An HIV drug can bind to and alter the function of an immune molecule, causing a dangerous reaction in patients with a particular allele.
Oct 1, 2012
EDITOR'S CHOICE IN IMMUNOLOGY
D.A. Ostrov et al., “Drug hypersensitivity caused by alteration of the MHC-presented self-peptide repertoire,” PNAS, 109:9959-64, 2012.

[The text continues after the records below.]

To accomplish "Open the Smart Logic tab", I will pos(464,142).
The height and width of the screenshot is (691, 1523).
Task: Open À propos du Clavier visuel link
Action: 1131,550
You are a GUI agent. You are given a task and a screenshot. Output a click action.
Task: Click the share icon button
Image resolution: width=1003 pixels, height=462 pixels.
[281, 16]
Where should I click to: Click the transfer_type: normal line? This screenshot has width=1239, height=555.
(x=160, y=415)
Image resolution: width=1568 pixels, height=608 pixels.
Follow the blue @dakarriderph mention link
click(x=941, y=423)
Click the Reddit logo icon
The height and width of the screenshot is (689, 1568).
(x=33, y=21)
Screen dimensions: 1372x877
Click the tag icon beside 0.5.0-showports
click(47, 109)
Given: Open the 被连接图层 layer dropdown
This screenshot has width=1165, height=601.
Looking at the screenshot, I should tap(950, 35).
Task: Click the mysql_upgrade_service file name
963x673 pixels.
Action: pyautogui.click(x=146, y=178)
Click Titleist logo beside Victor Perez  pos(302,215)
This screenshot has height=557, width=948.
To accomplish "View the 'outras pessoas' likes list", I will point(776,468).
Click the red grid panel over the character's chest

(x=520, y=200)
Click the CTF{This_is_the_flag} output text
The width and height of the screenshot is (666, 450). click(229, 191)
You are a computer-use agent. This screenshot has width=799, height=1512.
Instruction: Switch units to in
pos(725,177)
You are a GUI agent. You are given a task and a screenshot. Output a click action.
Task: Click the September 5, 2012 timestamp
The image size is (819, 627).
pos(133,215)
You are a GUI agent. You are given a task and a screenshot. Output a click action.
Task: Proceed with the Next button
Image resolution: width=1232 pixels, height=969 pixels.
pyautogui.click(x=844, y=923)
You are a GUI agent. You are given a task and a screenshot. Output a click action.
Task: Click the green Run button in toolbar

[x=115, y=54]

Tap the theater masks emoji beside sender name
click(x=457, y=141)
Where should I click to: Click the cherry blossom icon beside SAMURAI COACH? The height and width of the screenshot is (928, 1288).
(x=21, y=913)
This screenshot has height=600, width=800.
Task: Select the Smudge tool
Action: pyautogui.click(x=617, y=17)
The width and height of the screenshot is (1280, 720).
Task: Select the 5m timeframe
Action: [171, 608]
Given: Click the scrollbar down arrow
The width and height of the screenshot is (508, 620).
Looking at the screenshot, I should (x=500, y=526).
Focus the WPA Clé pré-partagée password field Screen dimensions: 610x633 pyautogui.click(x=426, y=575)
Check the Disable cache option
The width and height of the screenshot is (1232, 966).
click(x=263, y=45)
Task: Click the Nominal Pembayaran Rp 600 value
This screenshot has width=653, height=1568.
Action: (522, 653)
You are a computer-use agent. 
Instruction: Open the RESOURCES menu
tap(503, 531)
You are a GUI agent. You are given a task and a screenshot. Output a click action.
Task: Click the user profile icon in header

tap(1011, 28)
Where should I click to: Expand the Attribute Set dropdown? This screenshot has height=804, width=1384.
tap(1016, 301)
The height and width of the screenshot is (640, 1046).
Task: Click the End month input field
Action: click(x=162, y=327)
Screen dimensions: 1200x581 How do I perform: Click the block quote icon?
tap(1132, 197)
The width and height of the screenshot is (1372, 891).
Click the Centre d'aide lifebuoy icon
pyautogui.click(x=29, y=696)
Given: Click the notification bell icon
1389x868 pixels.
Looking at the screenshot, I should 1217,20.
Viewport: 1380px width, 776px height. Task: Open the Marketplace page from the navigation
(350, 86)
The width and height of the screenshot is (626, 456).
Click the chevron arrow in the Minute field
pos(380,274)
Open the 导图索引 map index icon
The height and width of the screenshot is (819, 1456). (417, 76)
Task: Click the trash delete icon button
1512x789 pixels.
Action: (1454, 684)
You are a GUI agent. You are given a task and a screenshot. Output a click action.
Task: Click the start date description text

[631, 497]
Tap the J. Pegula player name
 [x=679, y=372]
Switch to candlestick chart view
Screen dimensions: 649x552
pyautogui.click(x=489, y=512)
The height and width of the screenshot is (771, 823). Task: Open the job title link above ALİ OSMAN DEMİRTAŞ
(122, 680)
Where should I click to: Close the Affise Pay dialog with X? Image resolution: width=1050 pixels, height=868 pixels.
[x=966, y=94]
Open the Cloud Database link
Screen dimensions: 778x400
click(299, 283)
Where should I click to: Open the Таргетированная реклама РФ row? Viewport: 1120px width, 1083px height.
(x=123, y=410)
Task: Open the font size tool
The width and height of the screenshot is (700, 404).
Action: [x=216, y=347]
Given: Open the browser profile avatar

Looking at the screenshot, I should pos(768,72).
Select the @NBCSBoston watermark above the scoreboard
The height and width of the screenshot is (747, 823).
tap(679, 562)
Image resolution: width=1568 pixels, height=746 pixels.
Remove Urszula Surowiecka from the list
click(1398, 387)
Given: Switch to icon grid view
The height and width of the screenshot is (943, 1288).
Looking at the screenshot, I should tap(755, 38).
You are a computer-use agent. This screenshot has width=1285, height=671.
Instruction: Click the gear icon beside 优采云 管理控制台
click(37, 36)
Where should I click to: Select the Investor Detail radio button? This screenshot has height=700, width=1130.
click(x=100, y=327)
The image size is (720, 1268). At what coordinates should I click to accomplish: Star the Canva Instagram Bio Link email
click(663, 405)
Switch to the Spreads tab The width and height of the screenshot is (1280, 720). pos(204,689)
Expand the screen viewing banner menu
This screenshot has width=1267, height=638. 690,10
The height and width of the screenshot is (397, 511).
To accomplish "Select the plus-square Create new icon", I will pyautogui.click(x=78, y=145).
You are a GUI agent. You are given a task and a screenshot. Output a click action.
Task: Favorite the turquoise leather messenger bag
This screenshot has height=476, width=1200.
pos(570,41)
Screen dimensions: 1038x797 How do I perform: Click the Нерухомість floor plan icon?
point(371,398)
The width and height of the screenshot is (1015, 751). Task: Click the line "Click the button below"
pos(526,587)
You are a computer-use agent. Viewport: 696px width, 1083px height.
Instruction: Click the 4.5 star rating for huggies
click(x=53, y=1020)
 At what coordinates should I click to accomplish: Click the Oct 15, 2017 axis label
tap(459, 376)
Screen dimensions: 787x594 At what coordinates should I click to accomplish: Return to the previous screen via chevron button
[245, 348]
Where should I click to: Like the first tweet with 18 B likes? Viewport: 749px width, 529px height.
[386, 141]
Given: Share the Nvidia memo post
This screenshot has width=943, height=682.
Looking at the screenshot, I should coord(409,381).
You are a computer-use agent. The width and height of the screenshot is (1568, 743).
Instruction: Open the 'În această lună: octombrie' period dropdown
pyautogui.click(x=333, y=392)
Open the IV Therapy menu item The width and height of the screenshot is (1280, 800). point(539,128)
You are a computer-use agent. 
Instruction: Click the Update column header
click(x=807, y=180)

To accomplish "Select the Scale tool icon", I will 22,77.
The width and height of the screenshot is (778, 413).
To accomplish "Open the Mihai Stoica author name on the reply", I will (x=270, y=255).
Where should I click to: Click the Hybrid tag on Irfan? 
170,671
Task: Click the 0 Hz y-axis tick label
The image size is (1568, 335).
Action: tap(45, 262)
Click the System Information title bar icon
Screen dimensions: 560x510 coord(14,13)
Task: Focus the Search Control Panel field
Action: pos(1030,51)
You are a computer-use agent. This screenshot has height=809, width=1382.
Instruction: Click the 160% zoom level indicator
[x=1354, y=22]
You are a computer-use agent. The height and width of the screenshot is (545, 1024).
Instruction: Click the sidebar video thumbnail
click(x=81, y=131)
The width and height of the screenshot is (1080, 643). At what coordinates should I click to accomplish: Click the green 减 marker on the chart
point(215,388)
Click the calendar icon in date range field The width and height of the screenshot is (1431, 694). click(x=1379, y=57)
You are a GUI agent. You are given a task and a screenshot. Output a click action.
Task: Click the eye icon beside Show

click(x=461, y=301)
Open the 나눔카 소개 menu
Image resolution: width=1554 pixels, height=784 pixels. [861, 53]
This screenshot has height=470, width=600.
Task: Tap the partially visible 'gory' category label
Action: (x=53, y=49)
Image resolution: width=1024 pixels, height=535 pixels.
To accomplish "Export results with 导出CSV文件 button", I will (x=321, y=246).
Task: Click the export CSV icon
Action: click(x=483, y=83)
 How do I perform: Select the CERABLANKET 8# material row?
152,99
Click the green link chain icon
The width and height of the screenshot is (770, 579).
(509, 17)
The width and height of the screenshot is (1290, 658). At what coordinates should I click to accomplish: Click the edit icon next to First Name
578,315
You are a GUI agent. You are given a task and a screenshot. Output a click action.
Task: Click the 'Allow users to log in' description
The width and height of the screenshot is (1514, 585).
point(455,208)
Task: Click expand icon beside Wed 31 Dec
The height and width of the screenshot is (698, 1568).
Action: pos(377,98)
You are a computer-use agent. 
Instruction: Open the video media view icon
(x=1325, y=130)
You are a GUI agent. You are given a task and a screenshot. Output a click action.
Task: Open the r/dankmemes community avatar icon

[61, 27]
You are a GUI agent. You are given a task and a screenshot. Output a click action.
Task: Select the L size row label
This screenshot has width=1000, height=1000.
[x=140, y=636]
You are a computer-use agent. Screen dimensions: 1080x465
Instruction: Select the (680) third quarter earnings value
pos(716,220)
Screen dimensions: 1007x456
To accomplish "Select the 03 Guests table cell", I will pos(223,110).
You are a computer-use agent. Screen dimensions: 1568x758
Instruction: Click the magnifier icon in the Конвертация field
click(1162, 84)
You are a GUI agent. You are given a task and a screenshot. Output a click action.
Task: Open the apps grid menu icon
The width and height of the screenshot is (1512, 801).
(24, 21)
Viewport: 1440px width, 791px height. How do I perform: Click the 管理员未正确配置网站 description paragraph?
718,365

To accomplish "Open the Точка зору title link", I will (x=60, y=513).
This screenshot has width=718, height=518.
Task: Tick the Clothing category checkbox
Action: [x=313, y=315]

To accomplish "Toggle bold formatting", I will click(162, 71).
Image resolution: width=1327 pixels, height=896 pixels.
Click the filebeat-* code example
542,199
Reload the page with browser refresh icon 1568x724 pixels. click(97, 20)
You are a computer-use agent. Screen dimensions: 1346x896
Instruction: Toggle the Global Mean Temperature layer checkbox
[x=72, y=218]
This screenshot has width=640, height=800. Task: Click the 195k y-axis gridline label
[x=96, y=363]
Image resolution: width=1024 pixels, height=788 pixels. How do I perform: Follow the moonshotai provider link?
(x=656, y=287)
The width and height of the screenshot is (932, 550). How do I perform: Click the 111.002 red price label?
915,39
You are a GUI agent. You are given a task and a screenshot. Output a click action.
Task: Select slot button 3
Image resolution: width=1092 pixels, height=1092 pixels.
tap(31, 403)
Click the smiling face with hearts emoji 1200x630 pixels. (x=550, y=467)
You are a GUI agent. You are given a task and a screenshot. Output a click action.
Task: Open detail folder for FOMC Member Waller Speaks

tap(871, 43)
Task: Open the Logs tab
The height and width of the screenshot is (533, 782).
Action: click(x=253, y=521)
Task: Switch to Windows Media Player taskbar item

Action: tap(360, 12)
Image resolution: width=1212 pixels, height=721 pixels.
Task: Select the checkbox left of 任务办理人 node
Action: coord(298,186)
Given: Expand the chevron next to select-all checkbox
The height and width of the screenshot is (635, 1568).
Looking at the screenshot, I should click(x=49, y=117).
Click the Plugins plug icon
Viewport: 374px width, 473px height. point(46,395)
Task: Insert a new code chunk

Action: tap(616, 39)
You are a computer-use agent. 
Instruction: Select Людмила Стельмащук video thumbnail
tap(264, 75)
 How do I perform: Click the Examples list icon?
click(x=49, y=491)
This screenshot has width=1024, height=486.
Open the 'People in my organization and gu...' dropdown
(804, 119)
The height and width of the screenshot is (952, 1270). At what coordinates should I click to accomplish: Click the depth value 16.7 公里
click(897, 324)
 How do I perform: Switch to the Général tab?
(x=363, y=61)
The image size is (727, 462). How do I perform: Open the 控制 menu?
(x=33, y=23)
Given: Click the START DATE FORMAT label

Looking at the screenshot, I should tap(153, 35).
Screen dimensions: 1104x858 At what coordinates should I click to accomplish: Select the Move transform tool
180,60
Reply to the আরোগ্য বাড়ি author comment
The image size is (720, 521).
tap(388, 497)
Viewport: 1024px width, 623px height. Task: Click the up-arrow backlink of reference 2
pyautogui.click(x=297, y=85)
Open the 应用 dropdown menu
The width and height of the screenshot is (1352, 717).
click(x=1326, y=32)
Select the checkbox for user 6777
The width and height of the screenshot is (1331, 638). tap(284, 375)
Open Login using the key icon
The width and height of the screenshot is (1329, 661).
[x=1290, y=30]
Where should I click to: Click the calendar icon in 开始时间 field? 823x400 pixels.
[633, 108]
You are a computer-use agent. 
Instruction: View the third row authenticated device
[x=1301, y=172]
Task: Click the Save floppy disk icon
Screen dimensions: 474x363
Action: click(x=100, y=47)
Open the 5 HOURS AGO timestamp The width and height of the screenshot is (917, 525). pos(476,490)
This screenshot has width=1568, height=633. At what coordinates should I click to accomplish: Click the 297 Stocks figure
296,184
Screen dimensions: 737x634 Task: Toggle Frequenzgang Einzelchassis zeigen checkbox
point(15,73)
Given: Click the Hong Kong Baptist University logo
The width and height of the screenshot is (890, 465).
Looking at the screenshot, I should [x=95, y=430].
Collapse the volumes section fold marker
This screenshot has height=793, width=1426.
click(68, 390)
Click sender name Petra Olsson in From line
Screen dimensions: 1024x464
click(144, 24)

The HIV drug abacavir can cause a severe hypersensitivity reaction in 8 percent of patients—those who share the human leukocyte antigen (HLA) allele HLA-B*57:01. HLA proteins present foreign antigens to T cells; they can also bind a set of “self” peptides preselected during development. Anything outside this set is targeted by the immune system as foreign. To determine why patients with HLA-B*57:01 are so hypersensitive, Bjoern Peters of the La Jolla Institute for Allergy and Immunology and colleagues tested which peptides HLA-B*57:01 binds in the absence and presence of abacavir.
When exposed to abacavir, HLA-B*57:01 binds self peptides it would normally ignore. X-ray crystallography of HLA-B*57:01-peptide complexes revealed why: the drug inserts into and alters a part of the molecule’s peptide-binding cleft called the F pocket, causing smaller amino acids to bind to it. As a result, host peptides are presented to T cells and read as foreign, launching an autoimmune response that causes rash, fever, and sometimes death.
Independently, James McCluskey of the University of Melbourne and colleagues published similar results the week before (Nature, 486: 554–58, 2012), each team verifying the other’s finding. McCluskey’s team also showed that the anticonvulsant carbamazepine can similarly alter an HLA molecule’s binding profile.
A number of drugs cause hypersensitivity among people with certain HLA types. “I would very much expect this is a general mechanism,” says Peters. Figuring out specifics can help with designing diagnostics, such as the abacavir-hypersensitivity test McCluskey developed.